Lukas shut his eyes against the memory. A cold wet nose pushed against the fist he had pressed to his thigh. I’m here, Bang-Bang seemed to say, sensing what was coming. Burying his hand in Bang-Bang’s coat like an anchor, Lukas squeezed his eyes shut as the nearly constant shrill sound in his ears soared, a medical condition called tinnitus that he ha
d put up with ever since rupturing his eardrums on Glenn-Musk Station during the explosive decompression. Despite Treatment, it persisted. The increase in volume of the whistling almost always accompanied his flashbacks, when his heart would race and he would start sweating like a pig. Then he would see the airlock blowing, the bodies being sucked out. Families. Kids. That little girl. She suffered. They all suffered.
Lukas hunched over, planting his elbows on his thighs and braced his head between his fists, waiting for the episode to subside. “I’ve got this,” he had insisted to Carlynn so many times.
Maybe I don’t.
Last night, with his heart still running double-time from yet another episode triggered by the word “suffer”, he had peered at the keyboard and read the sentences where he had lashed out at her. Jesus. He ended up hitting the BACK button and erased everything to, I miss you, babe, then added, I’ve been thinking lately, maybe I should try to figure out what’s going on with me. Let’s talk. Love, L, and sent it.

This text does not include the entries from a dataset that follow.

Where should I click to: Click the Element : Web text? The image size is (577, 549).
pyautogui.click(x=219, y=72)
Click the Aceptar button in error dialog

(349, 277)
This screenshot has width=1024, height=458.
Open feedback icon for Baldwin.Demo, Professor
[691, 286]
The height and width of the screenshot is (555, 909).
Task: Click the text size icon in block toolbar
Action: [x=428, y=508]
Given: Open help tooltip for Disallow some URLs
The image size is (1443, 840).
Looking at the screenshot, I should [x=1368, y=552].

That was when he had noticed a buzzing coming from his chest pocket—not a bad memory this time, but the real thing. The dreaded pre-dawn call. “Lukas, report to my office,” Colonel Duarte had said. “It’s…urgent.”
Carlynn. Lukas knew right away the call was about her and that it was bad. With his gut as cold as ice, his mouth papery dry, his boots feeling like they were filled with lead, he had walked into the commander’s office expecting the worst, and got it. “I’m sorry, Lieutenant…”

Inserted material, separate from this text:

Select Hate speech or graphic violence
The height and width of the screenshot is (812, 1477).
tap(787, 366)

Now here he was, on the Maelstrom with two platoons of space Marines, destined for the remote planet that had taken his Carlynn. I’m going to find you, babe. I’m going to get you back. No matter what.
“Worm hole entry in T-minus thirty seconds.”
The third jump.
Bang-Bang hopped up on the seat and slid a roughened paw over Lukas’s arm. The stomach-lurching, head-pulling sensations returned. Lukas fumbled for his chest pocket and found the photo of him and Carlynn. Looking down at their photo, he felt the grim line of his lips soften. They looked so happy—him laughing while holding her in his lap, his hand curved around her thigh. Her arms were slung around his neck, her eyes sparkling as the photo caught her mid-laugh. He was happy, spinning in a haze of nearly constant arousal and love. Yeah, love, after only one week with her. It had happened that fast. Crazy. The photo was taken in Nimbus, the station’s bar. Carlynn had printed a copy for each of them to keep. “The prerequisite couple photo,” she explained. “It makes us official.”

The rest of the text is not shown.